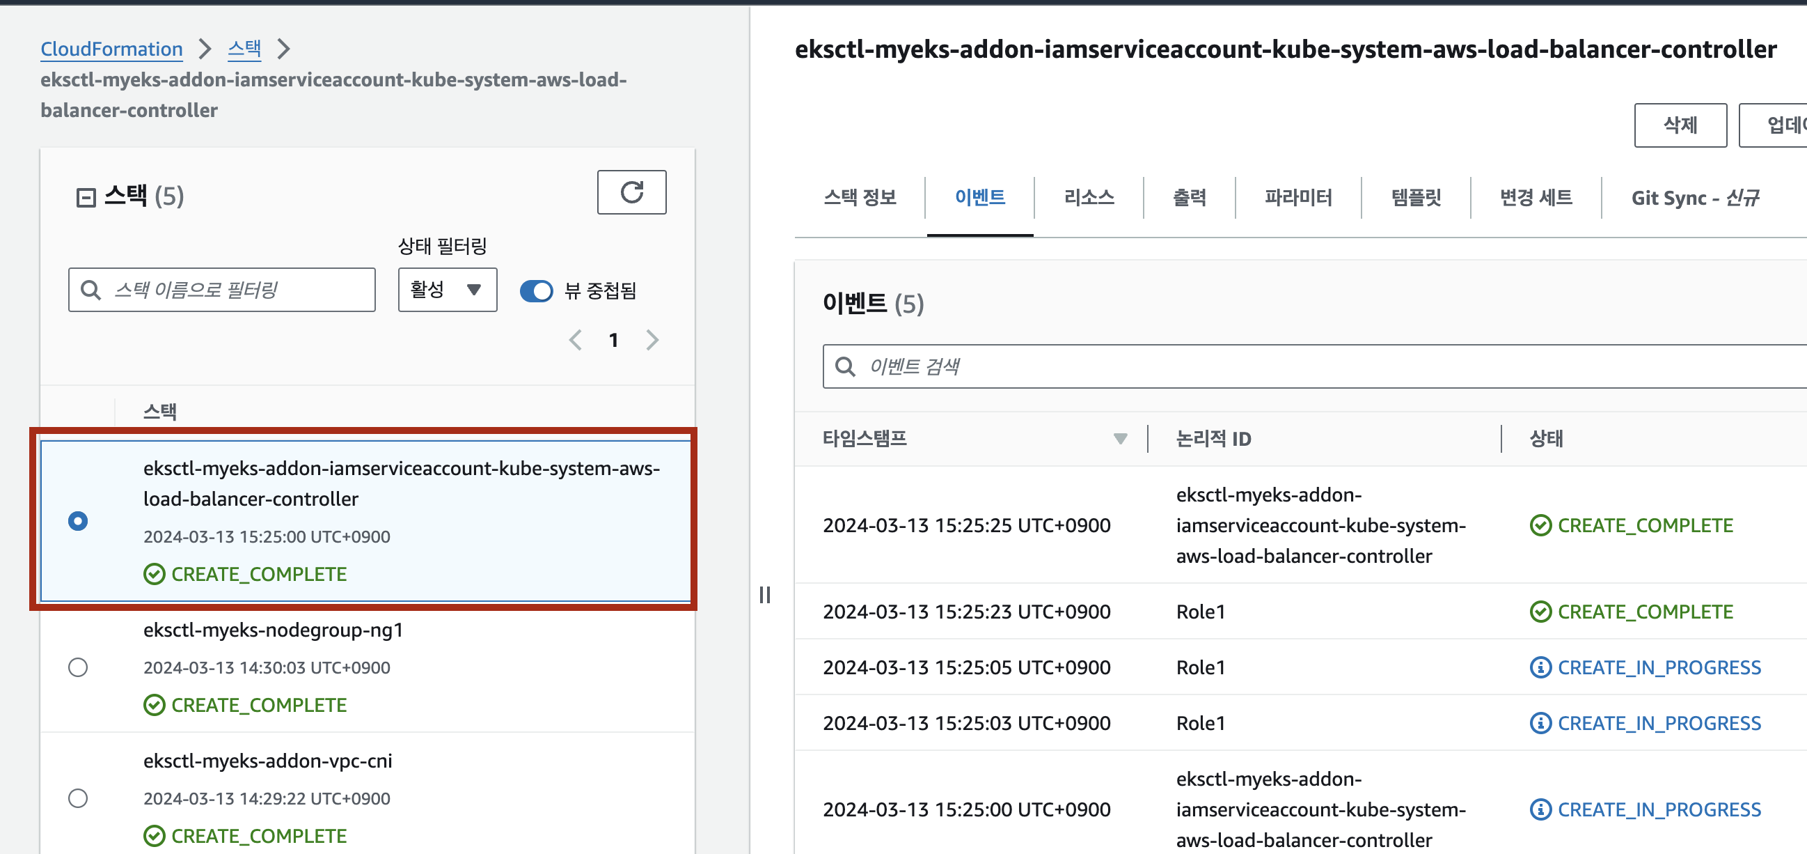Select the eksctl-myeks-nodegroup-ng1 stack radio button

coord(78,667)
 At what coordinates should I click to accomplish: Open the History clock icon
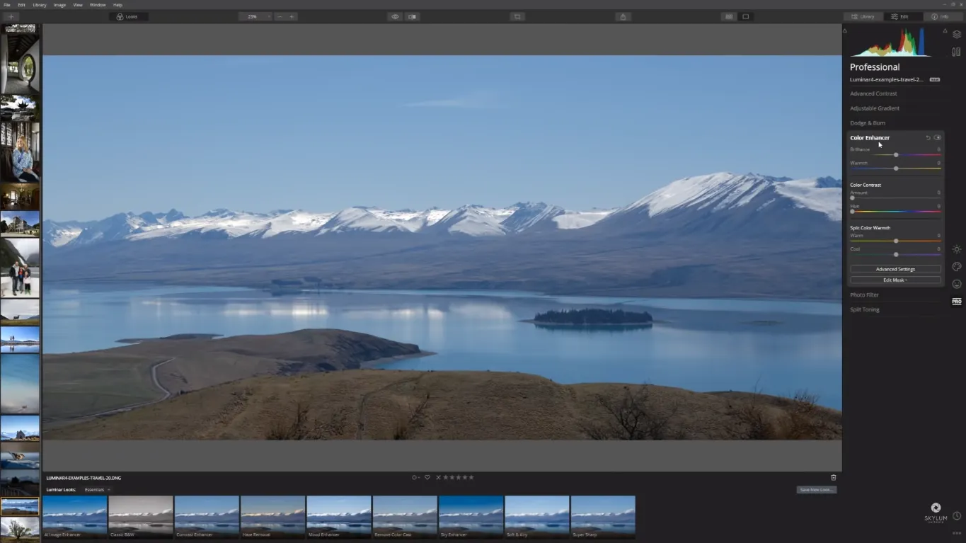(957, 516)
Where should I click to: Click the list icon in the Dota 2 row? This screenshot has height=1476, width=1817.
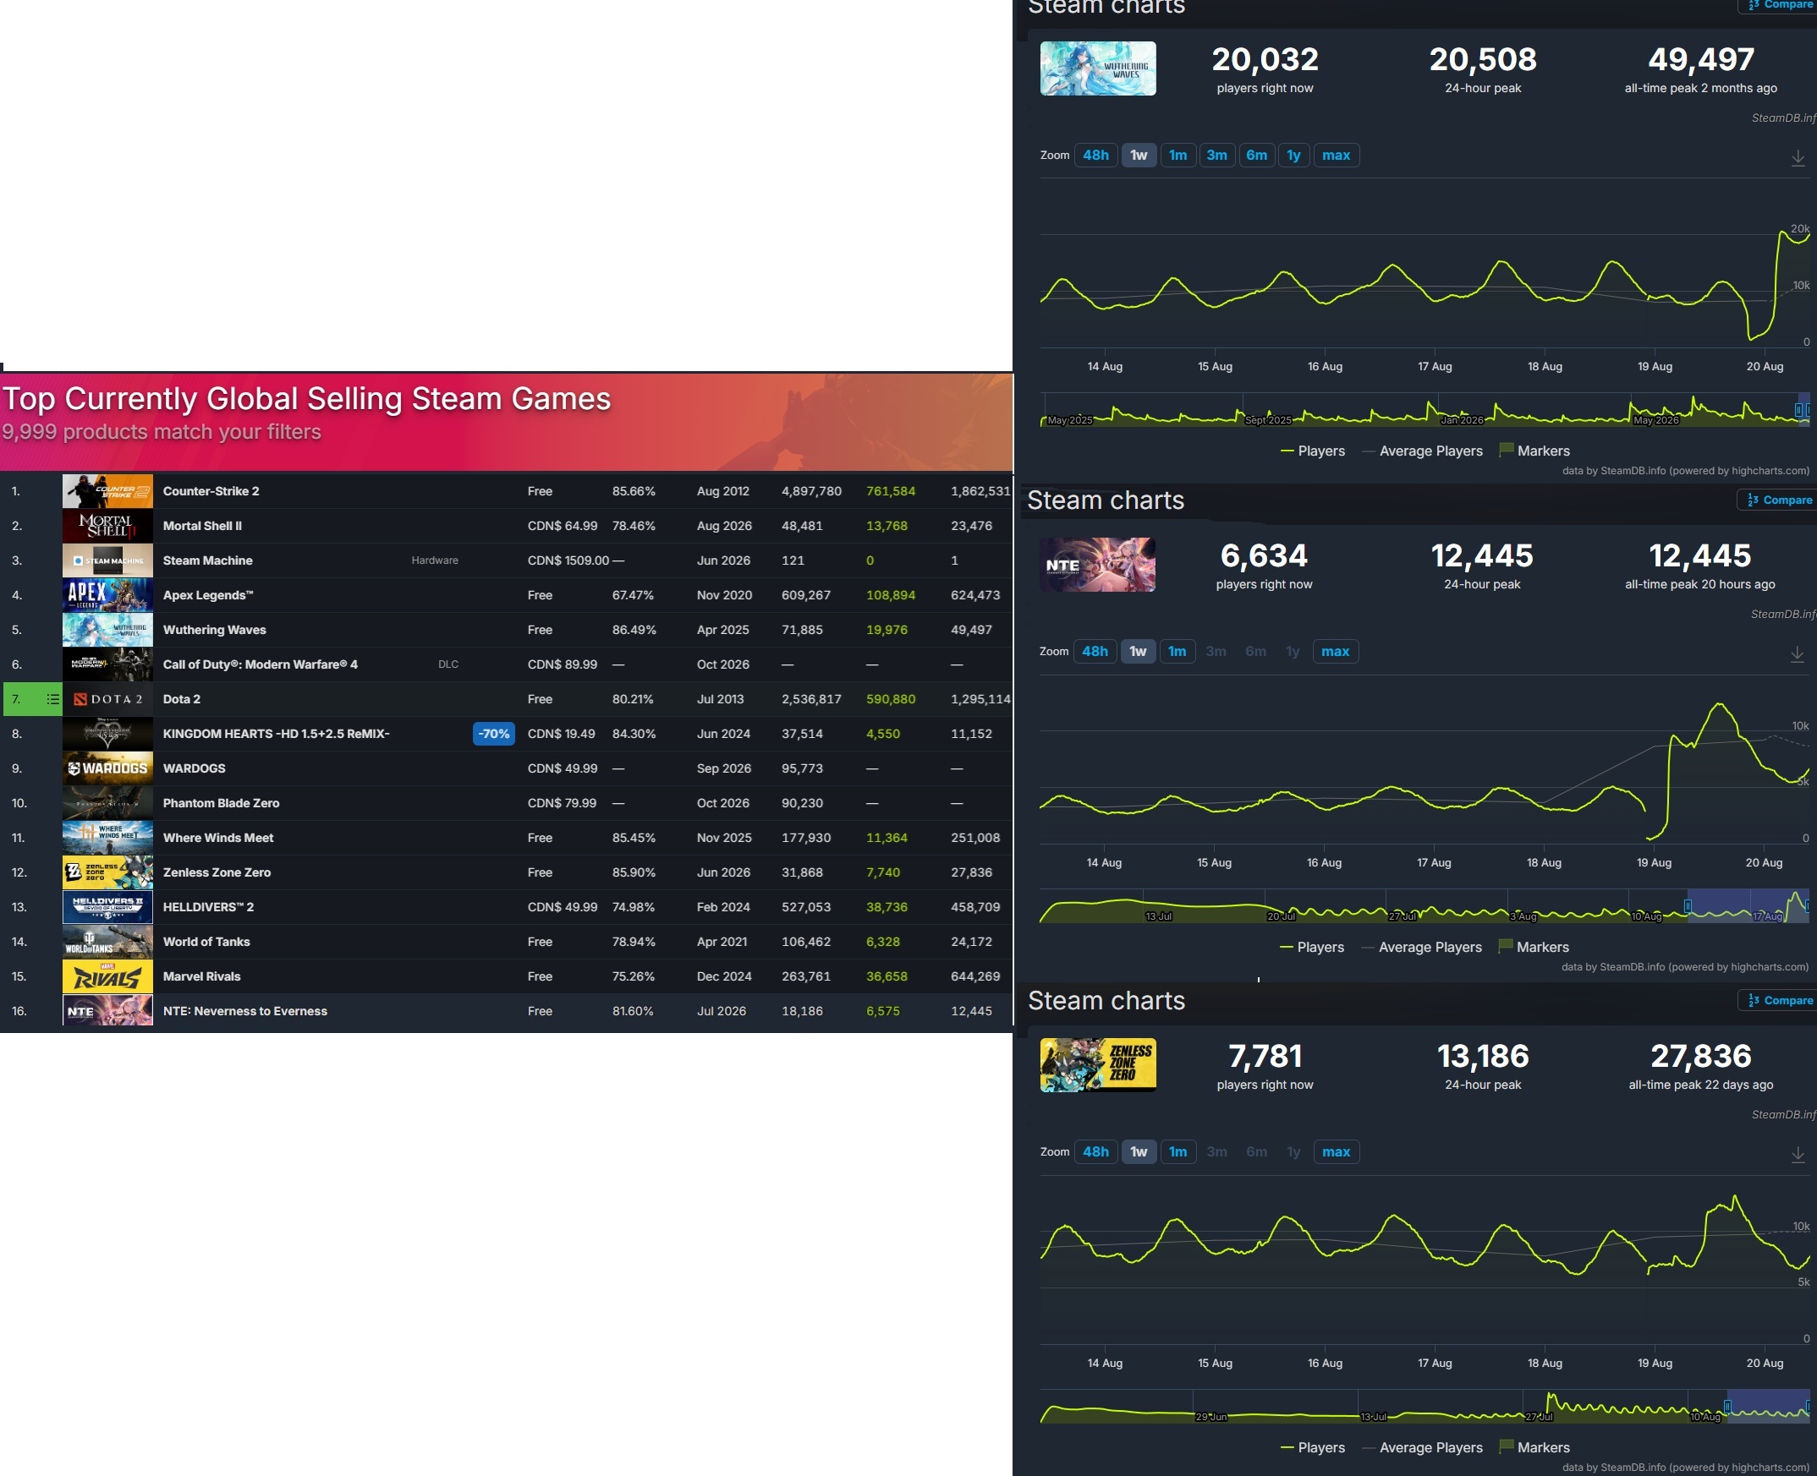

EXERCISE TASK = Render every line of the material above as a Markdown table with the columns Row and Line, skipping blank lines. Leave the pictures out.

SOLUTION TO THE EXERCISE =
| Row | Line |
|---|---|
| 1 | Select the eksctl-myeks-nodegroup-ng1 stack radio button |
| 2 | coord(78,667) |
| 3 |  At what coordinates should I click to accomplish: Open the History clock icon |
| 4 | (957, 516) |
| 5 | Where should I click to: Click the list icon in the Dota 2 row? This screenshot has height=1476, width=1817. |